Who Is Liable For Your Truck Accident - The Driver Or The Company That Employs Them?

Automobile accidents can be complex enough when it comes to deciphering who is liable and who pays for damages and injuries.

But truck accidents can become even more complicated when it comes to those issues.

Often, there are many people who might be responsible for paying for any damages or injuries;  knowing who to sue is not always as clear as you might wish. If you have been injured in a truck accident, it is imperative that you have the help of a professional attorney who understands how the trucking industry works and who is responsible for paying for all that you have lost, in order to help you get what you are entitled to.

When a company is the responsible party

If a truck driver gets into an accident, there are times when the driver themselves is liable and others when it is the company who employs them that is held responsible. “Respondeat superior” is a legal theory that means that the trucking company who employs the driver is responsible for paying for their employee’s negligence.

The company employing the truck driver can be liable for paying for the employee’s negligent acts because they authorized that employee to drive their truck. The company would be liable for paying as long as the acts weren’t criminal or intentional.

For instance, if the truck driver was in an accident because they didn’t brake quickly enough, the company would likely be liable.
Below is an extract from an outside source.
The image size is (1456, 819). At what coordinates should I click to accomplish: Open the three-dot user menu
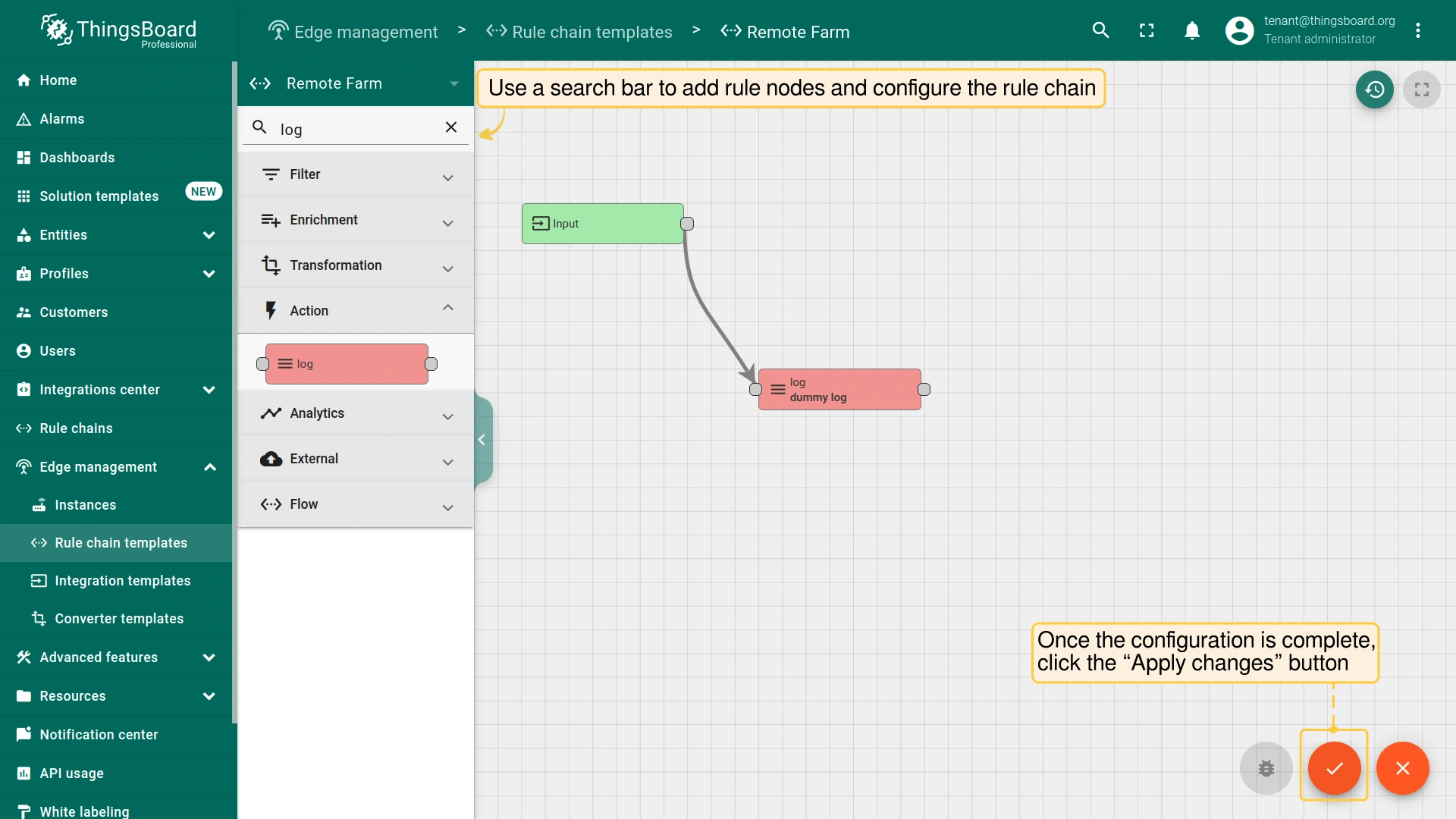(1417, 30)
However, if the driver was driving while intoxicated, then the company would probably not be responsible - the liability and responsibility would befall the driver.

The good news is that when the company is to blame, they often have more resources to cover your damages and injuries than when the responsibility rests solely with the driver.

Determining if the driver was an independent contractor or an employee

One of the biggest determining factors regarding who is at fault will be whether the driver was an independent contractor, or if they were an employee who drove directly for the company. If the driver is an independent contractor, then often the company will not be liable for their actions. If they are an employee, then the company gave them permission to drive the car, and that means the company would be responsible due to respondeat superior, or vicarious liability laws.

When does vicarious liability apply?

For the company to be held liable, the truck driver must have been working under the company’s authority and performing work-related duties when they were in the accident. For instance, if a truck driver is making deliveries for a company and gets into an accident, then the employer would be liable due to vicarious liability.

However, if the truck driver had finished their shift, and while they were heading home they stopped to run some errands and were in an accident, then they would not be considered to be working under the scope of their employment duties; that means vicarious liability would not apply and the driver would be solely to blame.

What if the acts were criminal or intentional?

Even if the truck driver was working under the scope and authority of their employer, if the reason the accident happened was because they intentionally caused it or were engaging in a criminal act, then the truck driver themselves would be responsible for paying for any resulting damages and injuries.

Why it is important to know who is liable

When you are in a truck accident, they are often more serious and come at a greater cost to those who are injured. If a trucking company is responsible, they typically have the means to pay for the damages and injuries that result. If the driver is at fault, there are times when even if you sue them for personal injury, that does not mean that they will have the means to pay for your damages and injuries - which can leave the expense on you. To determine who is at fault, it is essential that you hire truck accident attorneys who deals with the complex nature of trucking accidents and who can help you collect what you are entitled to.